Text segment:
A warrant for Mr. Pagan's arrest issued (Ex. V to Sutton's 56(a)1 Stmt), and Detective Sutton arrested Mr. Pagan on February 2, 2007 (Ex. X to Sutton's 56(a)1 Stmt).

D. New Haven Police Department Training and Practices

Former Chief of Police Francisco Ortiz states in an affidavit that during his twenty-nine years with the New Haven Police Department he never received "any training or instruction to engage in any unlawful conduct or conduct which would result in the deprivation of an individual's Civil or Constitutional rights." (Ortiz Aff., Ex. D to Ortiz's Loc. R. 56(a)1 Stmt ¶ 6.) He further avers that in December 2006 through February 2007, the Police Department "did not condone any conduct by its officers resulting in the deprivation of an individual's Civil or Constitutional rights, nor did it condone such conduct at anytime prior, while I was a member of the department," nor did it "have any policy or practice of depriving an individual of his Civil or Constitutional rights, nor did it have any such policy or practice at anytime prior, while I was a member of the department." (Id. ¶¶ 7-8.) Chief Ortiz also states:

At no time from March of 2003 through February of 2007, during which time I held the positions of acting Chief of Police and later Chief of Police, did I receive any complaint concerning unlawful witness interrogation and/or photo identification practices within my department. At no relevant time, did I know or have any reason to know of any improper or unlawful witness interrogation and/or photo identification practices utilized by officers under my command, including Detectives Clarence Willoughby and Reginald Sutton.

(Id. ¶¶ 11-12.) Chief Ortiz similarly testified during his deposition in this case that during his time as acting Chief, he was never made aware of any problems with witness interrogations or photo identifications in the department. (Ortiz Dep., Ex. 1 to City's 56(a)1 Stmt at 100:9-19.)

The data:
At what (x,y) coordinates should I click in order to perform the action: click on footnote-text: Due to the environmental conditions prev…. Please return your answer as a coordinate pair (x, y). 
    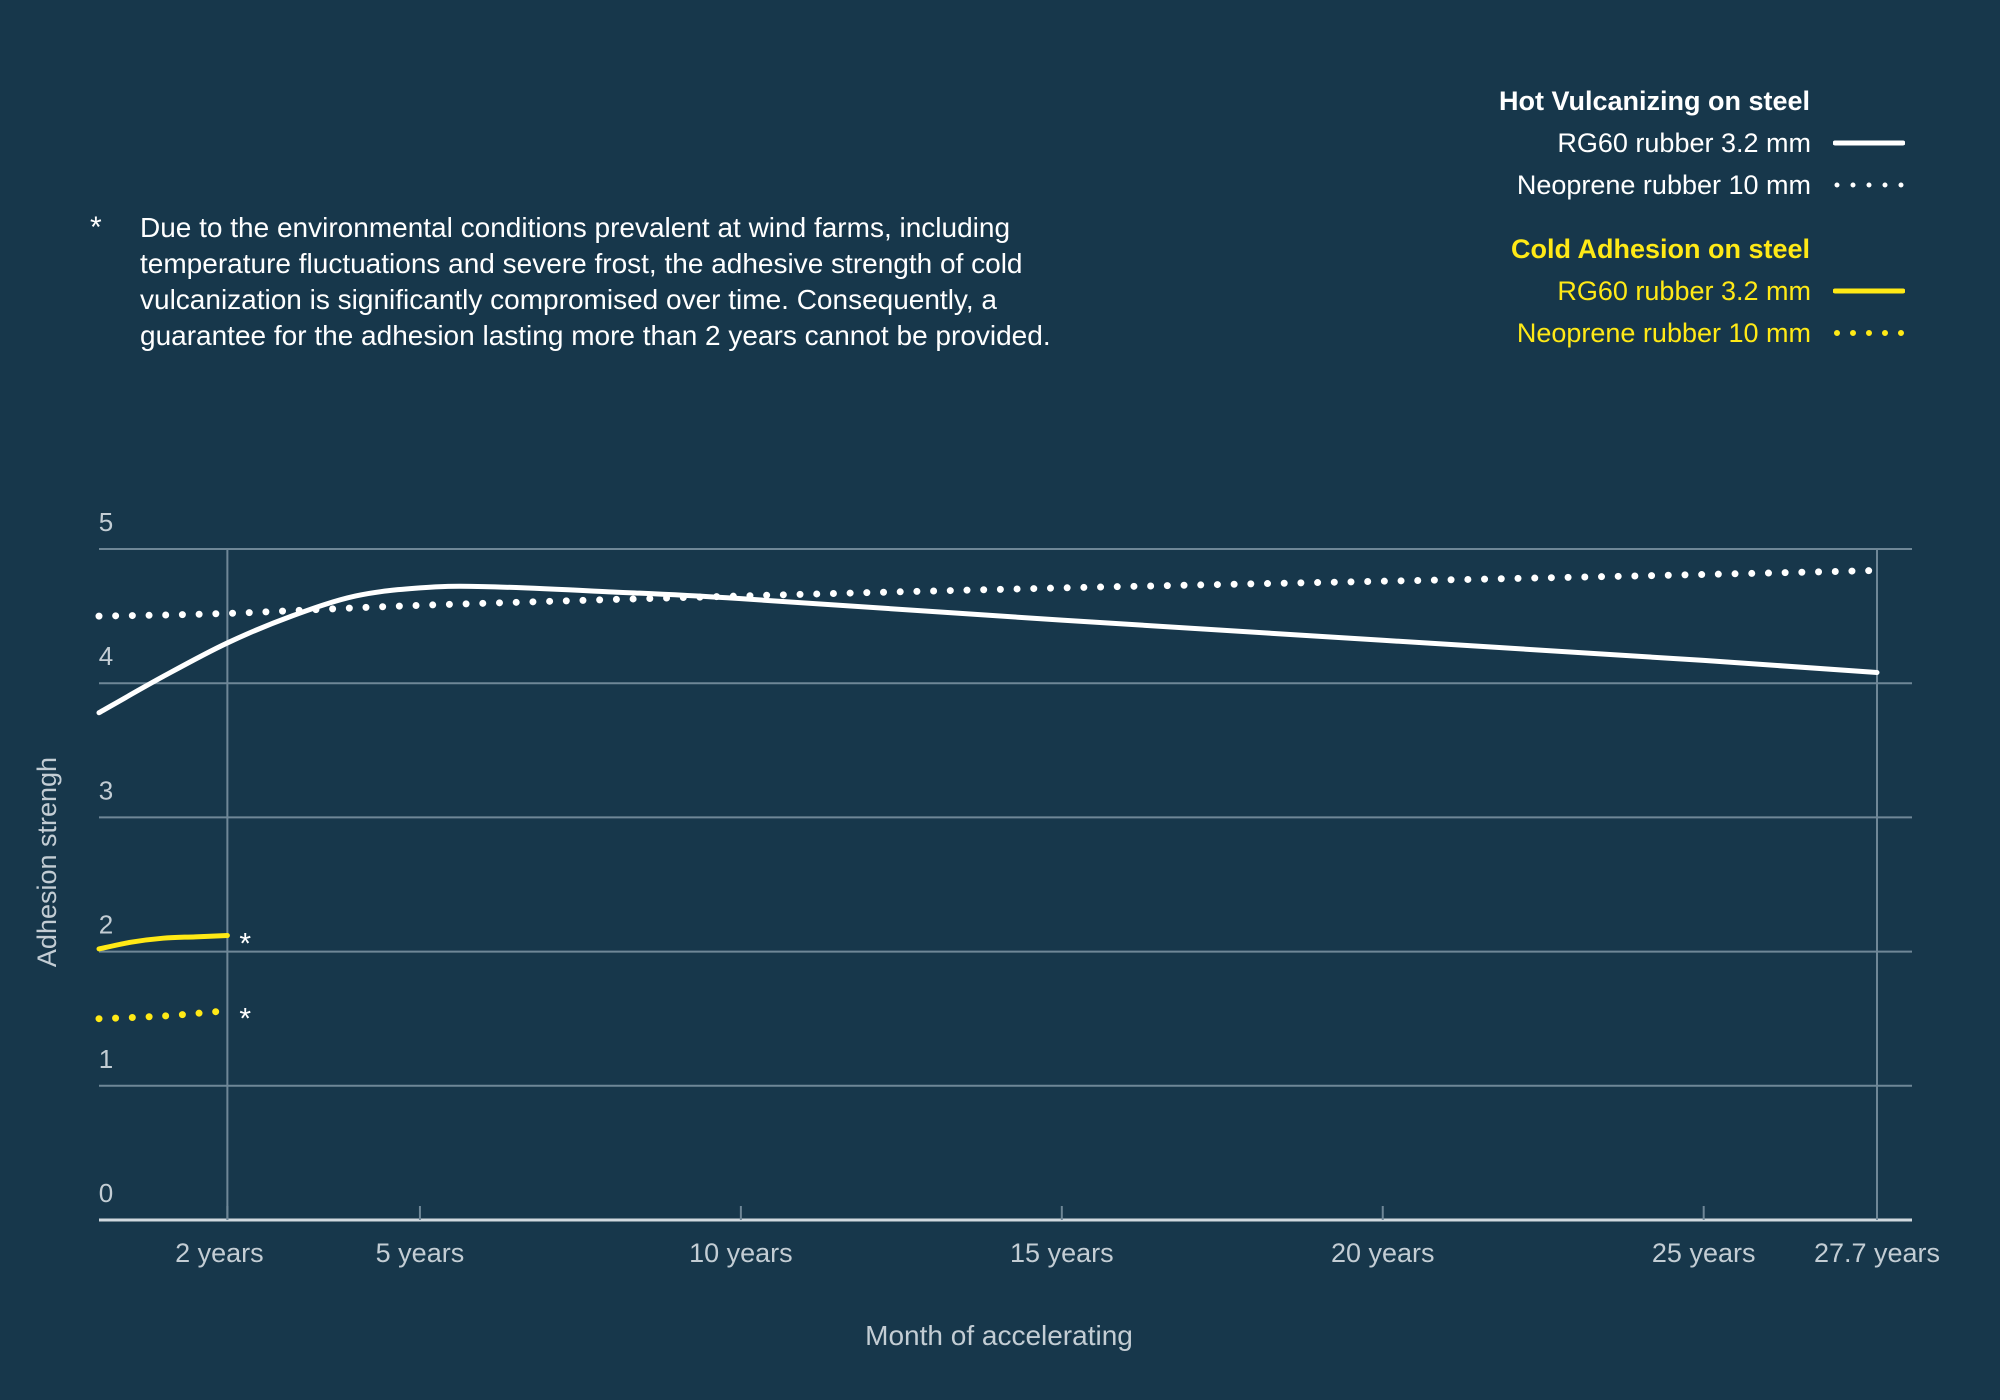
    Looking at the image, I should click on (596, 282).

What you should do:
Reproduce the passage of the text on New Haven police training and practices starting at "(Id. ¶¶ 11-12.)" and ending at "Stmt at 100:9-19.)".

Your response:
(Id. ¶¶ 11-12.) Chief Ortiz similarly testified during his deposition in this case that during his time as acting Chief, he was never made aware of any problems with witness interrogations or photo identifications in the department. (Ortiz Dep., Ex. 1 to City's 56(a)1 Stmt at 100:9-19.)